On Monday, January 22, President Trump signed a bill that ended the shutdown. Congressional Republicans and Democrats reached a compromise that funds the federal government until February 8. Part of the compromise involves supplying money to the Children’s Health Insurance Program for six years, and the suspension of a handful of tax increases that were part of the Affordable Care Act.

The most contentious part of the passing of the bill, however, concerned DACA. The Berman Law Group has already written about a guide to Deferred Action for Child Arrivals, but as South Florida immigration attorneys, we want to help you understand this even better.

What is DACA?

In 2012, the Secretary of Homeland Security announced that certain immigrants who were brought to the United States as children and meet several guidelines may request that the government not deport them for a period of two years. This two year period could be renewed.

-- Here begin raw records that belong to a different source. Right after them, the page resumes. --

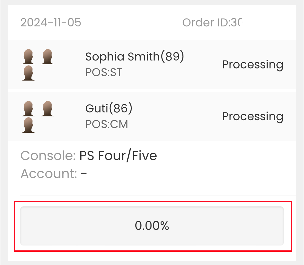
Task: Click the Processing status for Guti
Action: tap(253, 116)
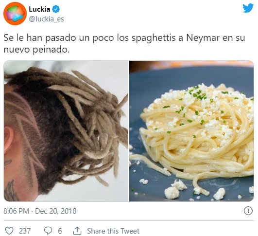
Task: Open the Luckia display name
Action: 39,9
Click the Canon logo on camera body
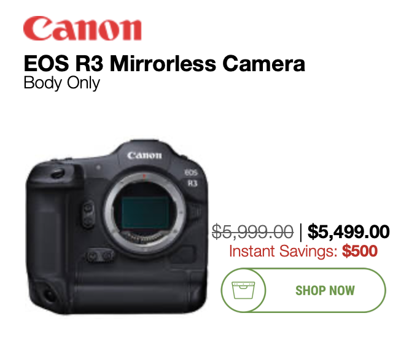 pos(144,155)

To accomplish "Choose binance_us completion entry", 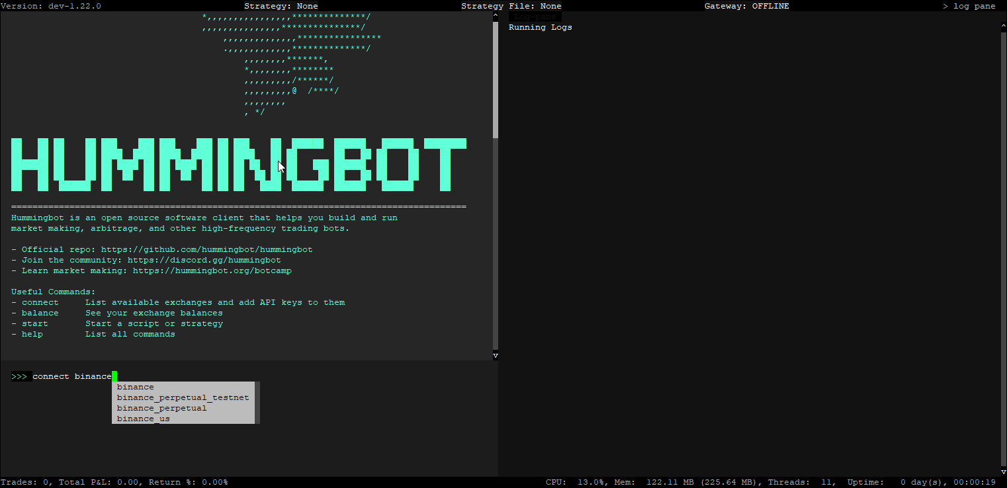I will (143, 419).

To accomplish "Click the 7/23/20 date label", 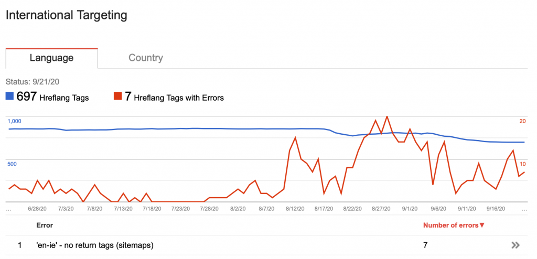I will (x=180, y=208).
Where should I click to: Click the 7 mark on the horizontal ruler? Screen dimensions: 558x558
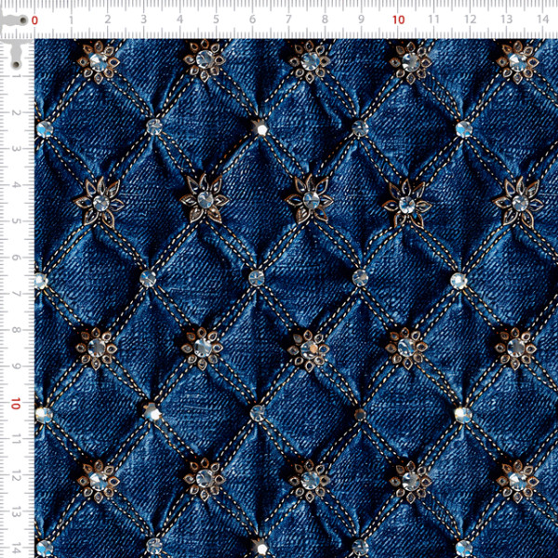click(288, 20)
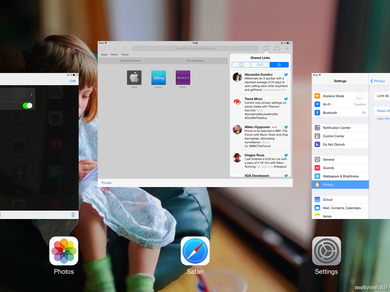Click the Safari address search field

point(195,48)
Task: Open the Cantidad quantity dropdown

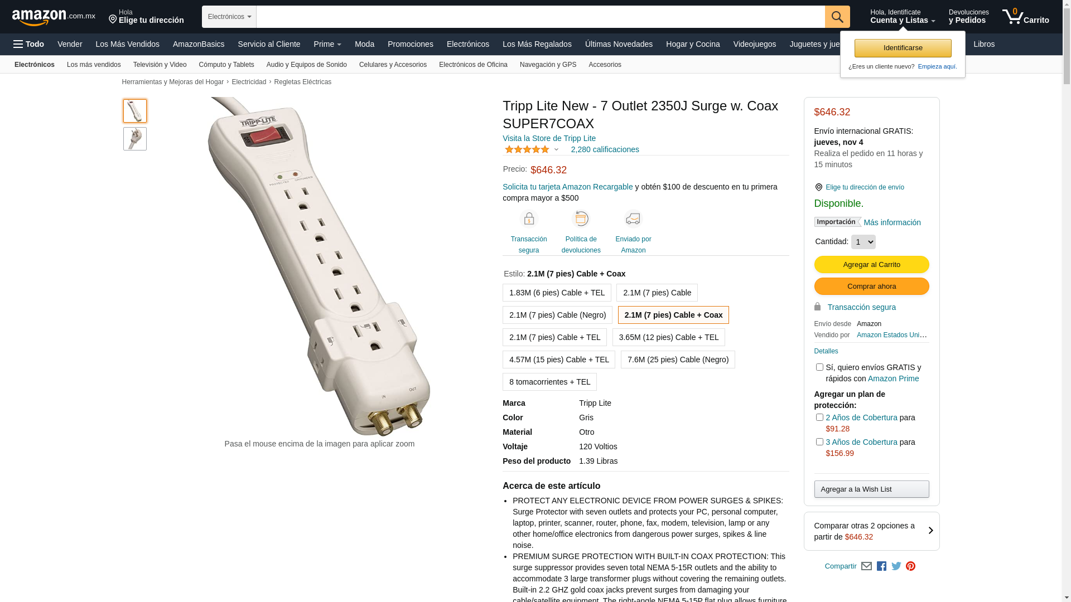Action: coord(863,242)
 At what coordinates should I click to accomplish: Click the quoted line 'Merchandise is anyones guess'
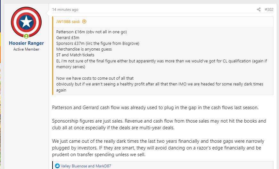coord(84,49)
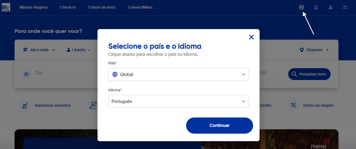Click the user profile icon

330,8
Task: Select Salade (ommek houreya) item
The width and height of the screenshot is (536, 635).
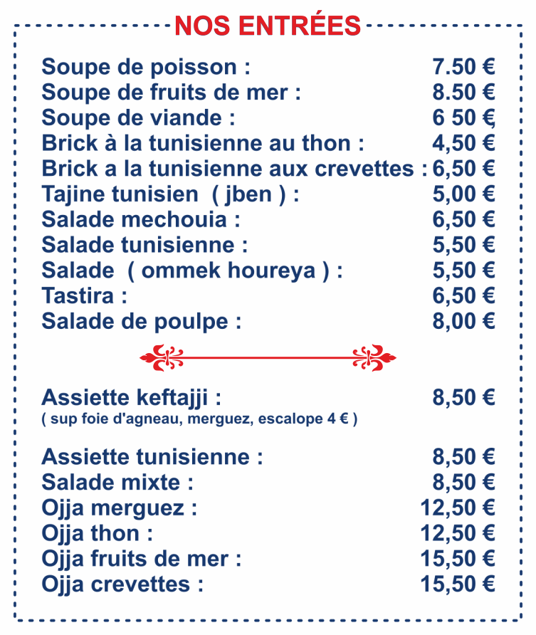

Individuals could request delayed action if they:

  • Were under the age of 31 as of June 15, 2012
  • Came to the U.S. before they turned 16
  • Have lived continuously in the U.S. since 2007
  • Have not been convicted of a felony, significant misdemeanor, or three or more misdemeanors
  • Are currently in school, have graduated, or have been honorably discharged

The Government Shutdown

On Saturday, once midnight struck, the federal government officially ran out of funding. Congress failed to pass a budget, which means that all ‘nonessential’ services were not paid for. Military and law enforcement activities continued throughout the shutdown, and people still got their Social Security checks.

While the name does sound pretty scary, the reality of the situation is far less serious. Federal programs have shut down 18 times before. Only 40% of the civilian workforce was out of work for the one day that the government was shut down.

Government funding was an immediate issue. Immigration as a whole caused many disagreements between politicians. The American people themselves are fairly divided on immigration, as well. 87% of Americans support DACA, but more Americans want to decrease immigration than want to increase it. 56% of US citizens support some combination of electronic and physical barriers on the US-Mexico border, but 62% of Americans oppose a wall. We will leave that question up for other blogs.

The Future of DACA

What we will see concerning DACA specifically, and immigration, in general, is still up in the air. As part of the compromise to fund the federal government, Senate Majority Leader Mitch McConnell agreed to schedule a vote on DACA. The exact nature of the bill that would be voted on is still unknown, however. There is little to ensure that the Senate Majority Leader will make good on his promise as well.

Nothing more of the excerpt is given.